▸ Provided data:
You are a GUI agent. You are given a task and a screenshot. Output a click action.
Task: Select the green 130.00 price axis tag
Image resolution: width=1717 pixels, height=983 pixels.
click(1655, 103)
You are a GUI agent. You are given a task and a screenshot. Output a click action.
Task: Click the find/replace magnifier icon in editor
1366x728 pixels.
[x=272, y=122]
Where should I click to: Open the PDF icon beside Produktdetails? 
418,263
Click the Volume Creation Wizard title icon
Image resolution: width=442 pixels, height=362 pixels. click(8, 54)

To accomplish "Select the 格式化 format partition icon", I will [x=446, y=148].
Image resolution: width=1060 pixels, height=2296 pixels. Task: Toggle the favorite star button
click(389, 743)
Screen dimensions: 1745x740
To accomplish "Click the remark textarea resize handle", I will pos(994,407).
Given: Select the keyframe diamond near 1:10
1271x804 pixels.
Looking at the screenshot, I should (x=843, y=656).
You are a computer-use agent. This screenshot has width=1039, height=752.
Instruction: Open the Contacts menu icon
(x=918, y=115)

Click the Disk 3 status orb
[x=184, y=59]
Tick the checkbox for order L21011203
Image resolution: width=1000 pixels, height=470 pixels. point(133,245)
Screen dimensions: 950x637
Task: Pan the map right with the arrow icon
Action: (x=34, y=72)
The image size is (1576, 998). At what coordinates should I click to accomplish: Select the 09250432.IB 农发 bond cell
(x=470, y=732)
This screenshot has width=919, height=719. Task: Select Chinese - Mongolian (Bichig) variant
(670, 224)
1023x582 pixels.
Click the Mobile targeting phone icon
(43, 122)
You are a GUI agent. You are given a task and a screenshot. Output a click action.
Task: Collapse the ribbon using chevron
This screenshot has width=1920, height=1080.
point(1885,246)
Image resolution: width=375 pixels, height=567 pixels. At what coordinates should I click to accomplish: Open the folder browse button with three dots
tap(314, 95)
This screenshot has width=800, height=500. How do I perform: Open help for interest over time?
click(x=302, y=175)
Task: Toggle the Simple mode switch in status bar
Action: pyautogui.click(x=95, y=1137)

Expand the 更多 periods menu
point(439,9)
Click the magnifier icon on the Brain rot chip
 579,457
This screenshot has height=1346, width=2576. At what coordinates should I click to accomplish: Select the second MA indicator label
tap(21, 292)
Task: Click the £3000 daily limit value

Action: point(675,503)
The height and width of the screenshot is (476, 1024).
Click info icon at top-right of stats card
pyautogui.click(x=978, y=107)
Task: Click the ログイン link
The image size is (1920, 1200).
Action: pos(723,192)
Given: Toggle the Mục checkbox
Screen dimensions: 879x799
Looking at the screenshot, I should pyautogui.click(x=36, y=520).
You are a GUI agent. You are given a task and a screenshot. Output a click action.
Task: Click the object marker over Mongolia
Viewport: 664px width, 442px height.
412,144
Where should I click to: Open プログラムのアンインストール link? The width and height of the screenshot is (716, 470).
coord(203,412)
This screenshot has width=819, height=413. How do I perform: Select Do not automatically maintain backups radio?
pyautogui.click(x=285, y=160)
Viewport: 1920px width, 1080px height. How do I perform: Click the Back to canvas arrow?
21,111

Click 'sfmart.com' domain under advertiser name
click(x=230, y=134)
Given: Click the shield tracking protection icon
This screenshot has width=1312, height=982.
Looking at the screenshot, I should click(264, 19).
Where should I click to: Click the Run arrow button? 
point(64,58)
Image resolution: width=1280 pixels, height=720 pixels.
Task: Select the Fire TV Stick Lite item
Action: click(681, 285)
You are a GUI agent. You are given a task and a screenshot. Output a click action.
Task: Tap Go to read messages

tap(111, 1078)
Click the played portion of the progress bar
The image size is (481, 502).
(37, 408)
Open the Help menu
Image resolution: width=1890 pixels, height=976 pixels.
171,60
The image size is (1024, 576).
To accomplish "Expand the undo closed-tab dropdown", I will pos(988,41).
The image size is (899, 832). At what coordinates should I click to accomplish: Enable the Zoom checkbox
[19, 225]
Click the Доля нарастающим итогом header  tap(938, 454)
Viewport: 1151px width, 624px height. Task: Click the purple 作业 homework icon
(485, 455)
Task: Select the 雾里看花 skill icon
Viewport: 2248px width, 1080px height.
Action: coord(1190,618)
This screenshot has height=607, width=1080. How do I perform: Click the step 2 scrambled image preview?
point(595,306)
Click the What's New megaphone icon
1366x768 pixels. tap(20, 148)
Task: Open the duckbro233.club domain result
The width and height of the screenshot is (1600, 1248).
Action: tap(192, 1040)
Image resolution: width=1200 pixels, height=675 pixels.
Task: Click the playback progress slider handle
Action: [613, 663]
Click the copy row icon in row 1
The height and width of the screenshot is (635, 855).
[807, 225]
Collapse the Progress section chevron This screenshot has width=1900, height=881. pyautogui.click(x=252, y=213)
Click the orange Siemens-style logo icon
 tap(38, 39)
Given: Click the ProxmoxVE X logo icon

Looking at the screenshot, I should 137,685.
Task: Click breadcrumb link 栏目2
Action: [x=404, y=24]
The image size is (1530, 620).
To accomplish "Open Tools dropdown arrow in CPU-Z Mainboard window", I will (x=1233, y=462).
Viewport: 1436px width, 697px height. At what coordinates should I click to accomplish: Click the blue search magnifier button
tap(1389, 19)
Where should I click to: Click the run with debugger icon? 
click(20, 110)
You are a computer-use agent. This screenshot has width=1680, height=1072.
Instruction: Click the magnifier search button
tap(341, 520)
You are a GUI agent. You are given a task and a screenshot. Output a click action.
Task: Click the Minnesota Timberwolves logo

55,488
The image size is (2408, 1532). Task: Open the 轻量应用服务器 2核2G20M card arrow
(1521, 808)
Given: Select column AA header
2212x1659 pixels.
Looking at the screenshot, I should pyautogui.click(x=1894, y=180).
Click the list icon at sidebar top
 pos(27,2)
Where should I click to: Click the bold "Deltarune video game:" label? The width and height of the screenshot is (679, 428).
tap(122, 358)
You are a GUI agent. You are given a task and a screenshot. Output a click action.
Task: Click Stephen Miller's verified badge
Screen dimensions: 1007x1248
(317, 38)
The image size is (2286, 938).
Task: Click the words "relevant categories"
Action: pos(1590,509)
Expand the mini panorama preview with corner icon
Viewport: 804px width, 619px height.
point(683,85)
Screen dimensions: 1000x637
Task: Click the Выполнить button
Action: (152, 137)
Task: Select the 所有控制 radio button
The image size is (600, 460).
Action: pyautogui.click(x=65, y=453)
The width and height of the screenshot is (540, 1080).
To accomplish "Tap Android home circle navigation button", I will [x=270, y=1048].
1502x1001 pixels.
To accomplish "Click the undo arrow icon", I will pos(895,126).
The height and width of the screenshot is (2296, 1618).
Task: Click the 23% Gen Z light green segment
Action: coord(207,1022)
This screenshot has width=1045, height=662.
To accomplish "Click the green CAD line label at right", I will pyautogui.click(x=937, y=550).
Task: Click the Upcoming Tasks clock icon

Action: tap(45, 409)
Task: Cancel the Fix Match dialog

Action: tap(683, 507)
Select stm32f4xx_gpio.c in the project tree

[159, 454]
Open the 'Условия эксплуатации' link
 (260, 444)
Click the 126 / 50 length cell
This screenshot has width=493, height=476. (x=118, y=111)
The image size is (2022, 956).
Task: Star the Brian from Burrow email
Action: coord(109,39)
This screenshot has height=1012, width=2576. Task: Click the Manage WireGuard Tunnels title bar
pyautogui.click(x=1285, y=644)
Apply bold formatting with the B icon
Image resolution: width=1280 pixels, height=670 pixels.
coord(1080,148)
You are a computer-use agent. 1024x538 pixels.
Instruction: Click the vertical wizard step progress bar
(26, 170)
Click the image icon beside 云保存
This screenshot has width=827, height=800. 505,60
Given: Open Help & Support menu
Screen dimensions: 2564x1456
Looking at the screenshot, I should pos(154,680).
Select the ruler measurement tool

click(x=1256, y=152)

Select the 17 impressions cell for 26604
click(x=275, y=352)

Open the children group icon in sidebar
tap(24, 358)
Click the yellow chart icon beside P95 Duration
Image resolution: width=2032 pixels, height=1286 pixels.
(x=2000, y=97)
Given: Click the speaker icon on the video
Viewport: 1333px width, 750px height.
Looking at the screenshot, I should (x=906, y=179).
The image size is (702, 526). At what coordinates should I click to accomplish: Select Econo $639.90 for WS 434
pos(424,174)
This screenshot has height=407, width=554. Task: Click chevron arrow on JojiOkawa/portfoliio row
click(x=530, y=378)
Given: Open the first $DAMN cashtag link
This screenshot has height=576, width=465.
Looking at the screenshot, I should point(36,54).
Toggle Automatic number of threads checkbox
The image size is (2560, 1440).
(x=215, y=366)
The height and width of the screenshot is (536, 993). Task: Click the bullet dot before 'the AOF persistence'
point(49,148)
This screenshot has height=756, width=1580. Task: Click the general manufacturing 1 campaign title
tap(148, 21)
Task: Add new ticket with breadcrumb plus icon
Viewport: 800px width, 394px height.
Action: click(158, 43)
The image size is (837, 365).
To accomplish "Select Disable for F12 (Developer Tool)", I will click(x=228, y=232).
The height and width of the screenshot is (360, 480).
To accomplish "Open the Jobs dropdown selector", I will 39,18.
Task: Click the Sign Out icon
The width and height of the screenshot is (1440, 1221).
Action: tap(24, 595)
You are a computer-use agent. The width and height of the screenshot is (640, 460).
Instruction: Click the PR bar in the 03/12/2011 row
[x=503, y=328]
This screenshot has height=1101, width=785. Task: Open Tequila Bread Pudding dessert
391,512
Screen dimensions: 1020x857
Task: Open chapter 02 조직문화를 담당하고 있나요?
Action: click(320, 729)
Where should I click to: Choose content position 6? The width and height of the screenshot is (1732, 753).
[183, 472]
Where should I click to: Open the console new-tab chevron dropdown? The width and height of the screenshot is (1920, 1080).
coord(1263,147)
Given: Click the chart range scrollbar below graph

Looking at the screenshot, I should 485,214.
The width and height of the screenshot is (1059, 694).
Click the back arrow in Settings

▸ What you should do: Put the listing lines into a Markdown table with the columns "Row" and "Listing line," starting with the line that contains "has width=1039, height=752." and going on through the line that contains "coord(203,412)". Number each row and leave out blank lines.

▸ Task result:
| Row | Listing line |
|---|---|
| 1 | You are a computer-use agent. This screenshot has width=1039, height=752. |
| 2 | Instruction: Open the Contacts menu icon |
| 3 | (x=918, y=115) |
| 4 | Click the Disk 3 status orb |
| 5 | [x=184, y=59] |
| 6 | Tick the checkbox for order L21011203 |
| 7 | Image resolution: width=1000 pixels, height=470 pixels. point(133,245) |
| 8 | Screen dimensions: 950x637 |
| 9 | Task: Pan the map right with the arrow icon |
| 10 | Action: (x=34, y=72) |
| 11 | The image size is (1576, 998). At what coordinates should I click to accomplish: Select the 09250432.IB 农发 bond cell |
| 12 | (x=470, y=732) |
| 13 | This screenshot has width=919, height=719. Task: Select Chinese - Mongolian (Bichig) variant |
| 14 | (670, 224) |
| 15 | 1023x582 pixels. |
| 16 | Click the Mobile targeting phone icon |
| 17 | (43, 122) |
| 18 | You are a GUI agent. You are given a task and a screenshot. Output a click action. |
| 19 | Task: Collapse the ribbon using chevron |
| 20 | This screenshot has width=1920, height=1080. |
| 21 | point(1885,246) |
| 22 | Image resolution: width=375 pixels, height=567 pixels. At what coordinates should I click to accomplish: Open the folder browse button with three dots |
| 23 | tap(314, 95) |
| 24 | This screenshot has width=800, height=500. How do I perform: Open help for interest over time? |
| 25 | click(x=302, y=175) |
| 26 | Task: Toggle the Simple mode switch in status bar |
| 27 | Action: pyautogui.click(x=95, y=1137) |
| 28 | Expand the 更多 periods menu |
| 29 | point(439,9) |
| 30 | Click the magnifier icon on the Brain rot chip |
| 31 |  579,457 |
| 32 | This screenshot has height=1346, width=2576. At what coordinates should I click to accomplish: Select the second MA indicator label |
| 33 | tap(21, 292) |
| 34 | Task: Click the £3000 daily limit value |
| 35 | Action: point(675,503) |
| 36 | The height and width of the screenshot is (476, 1024). |
| 37 | Click info icon at top-right of stats card |
| 38 | pyautogui.click(x=978, y=107) |
| 39 | Task: Click the ログイン link |
| 40 | The image size is (1920, 1200). |
| 41 | Action: pos(723,192) |
| 42 | Given: Toggle the Mục checkbox |
| 43 | Screen dimensions: 879x799 |
| 44 | Looking at the screenshot, I should pyautogui.click(x=36, y=520). |
| 45 | You are a GUI agent. You are given a task and a screenshot. Output a click action. |
| 46 | Task: Click the object marker over Mongolia |
| 47 | Viewport: 664px width, 442px height. |
| 48 | 412,144 |
| 49 | Where should I click to: Open プログラムのアンインストール link? The width and height of the screenshot is (716, 470). |
| 50 | coord(203,412) |